Current therapeutic options of PM consist of corticosteroids, IVIG and immunosuppressants such as AZA or MTX [1]. These therapies are mainly non-specific, have various adverse effects and often show limited efficacy. Monoclonal antibodies are emerging as new therapeutic strategies for autoimmune myopathies, however, to date only limited evidence exists for their use [2]. Alemtuzumab is a monoclonal anti-CD52 antibody leading to rapid, long-lasting depletion of immune cells, but not of haematopoietic stem cells. After depletion, the reconstitution of immune cells follows a certain pattern, with T cells being the last to recover after years [3]. Here, anti-CD52 treatment was initiated under the rationale that CD8+ T cells are critically involved in the progressive destruction of muscle cells in PM and are found clonally expanded in the muscle of PM patients [4].

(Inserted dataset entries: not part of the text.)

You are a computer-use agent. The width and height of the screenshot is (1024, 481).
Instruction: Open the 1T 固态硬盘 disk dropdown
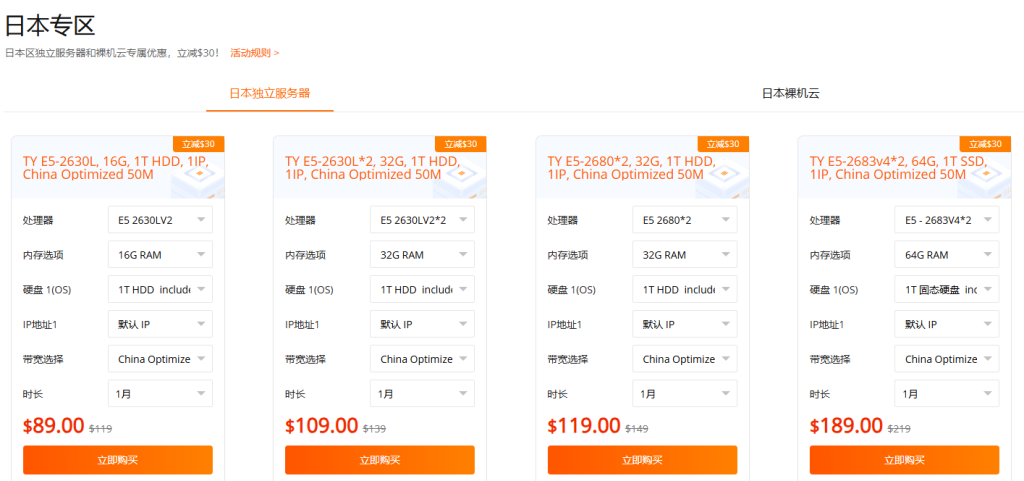tap(947, 289)
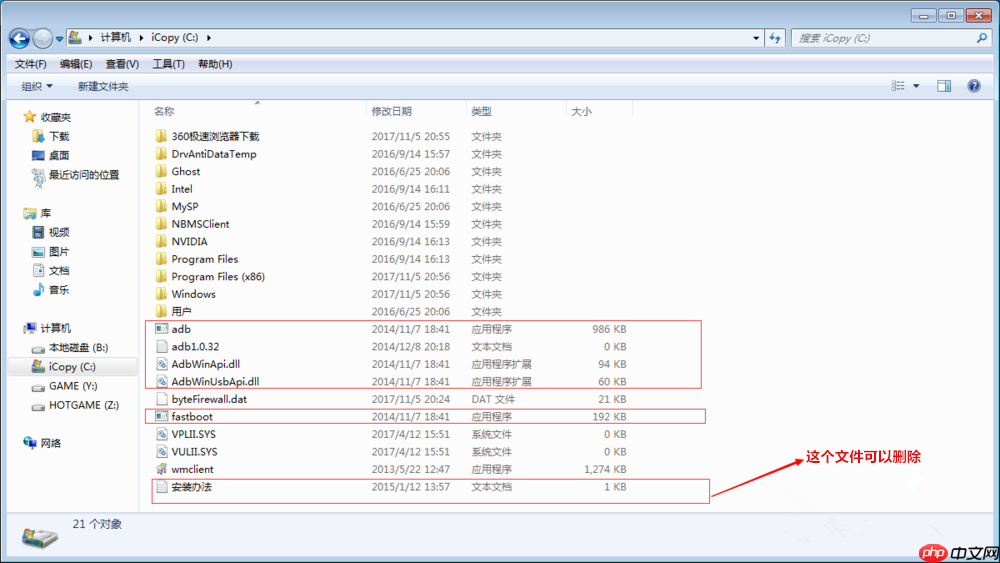Click the 新建文件夹 button
This screenshot has height=563, width=1000.
coord(103,87)
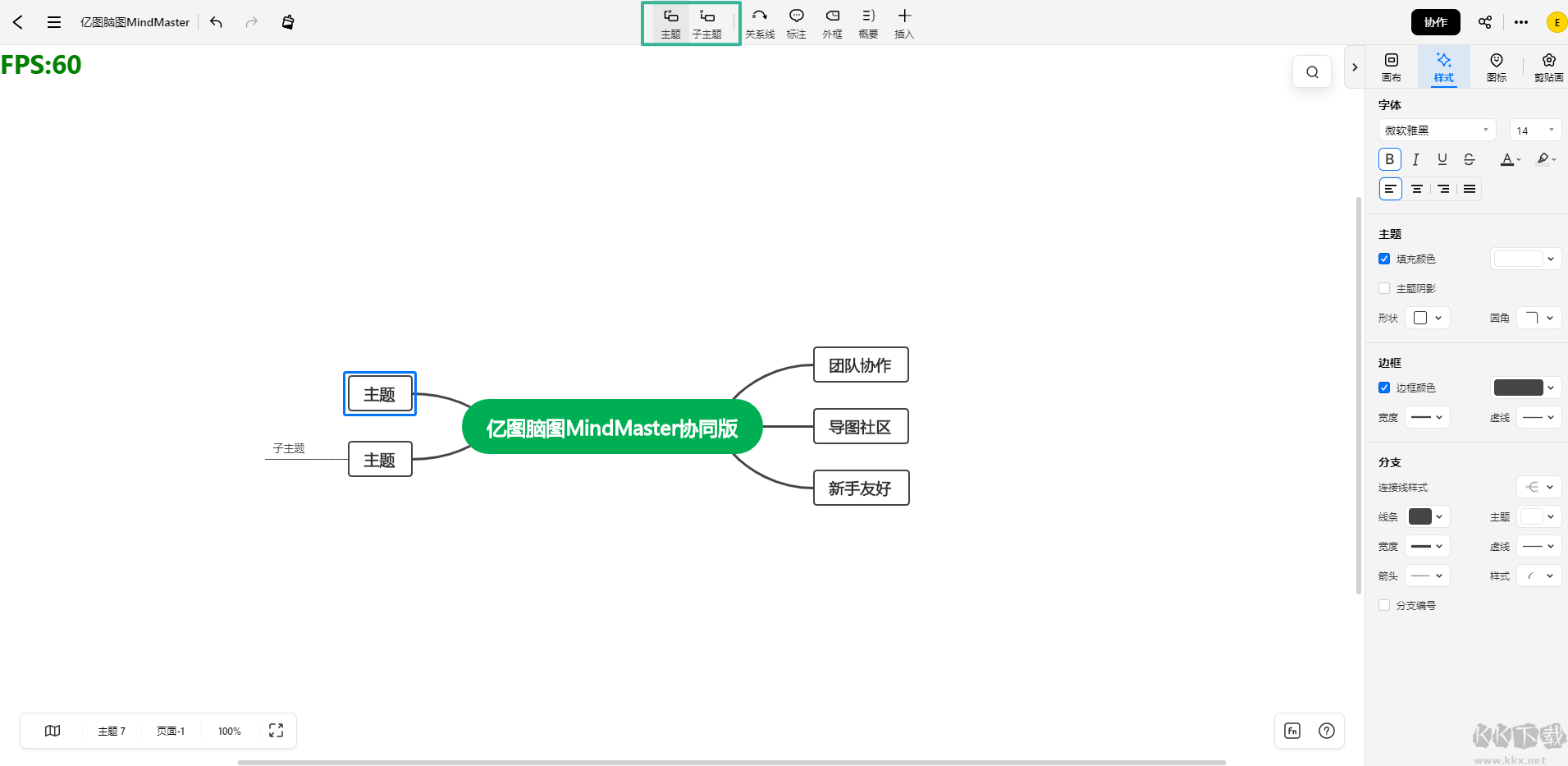Enable the 分支编号 branch numbering checkbox

(1384, 605)
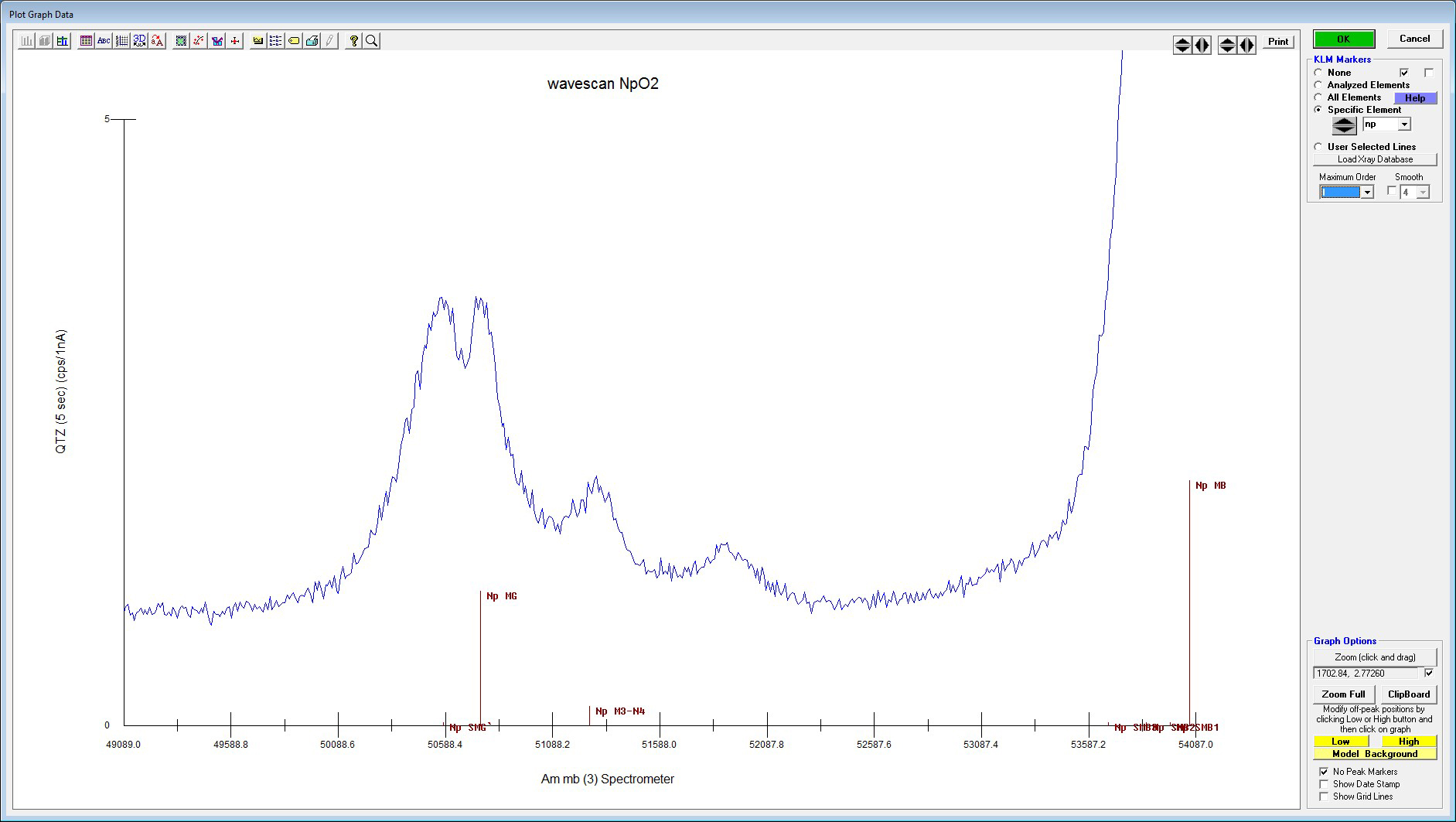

In our standard therapy–refractory patient, we observed a stable disease course with constant improvement of muscle strength lasting for ∼3 years, adding to previous reports providing short-term observations of alemtuzumab efficacy in PM [5, 6]. It should be kept in mind, however, that interpretation of our data is limited by previous immunosuppressive medication.

The high incidence of secondary autoimmunity (∼30%) in alemtuzumab-treated patients should always be considered in therapeutic decisions [7]. Thorough surveillance is needed to prevent serious adverse events after alemtuzumab infusion.

In conclusion, we present the first long-term follow-up case of adult PM effectively treated with alemtuzumab. Therefore alemtuzumab might be a new, promising alternative in long-term PM therapy. However, randomized and controlled trials are required to draw definite conclusions.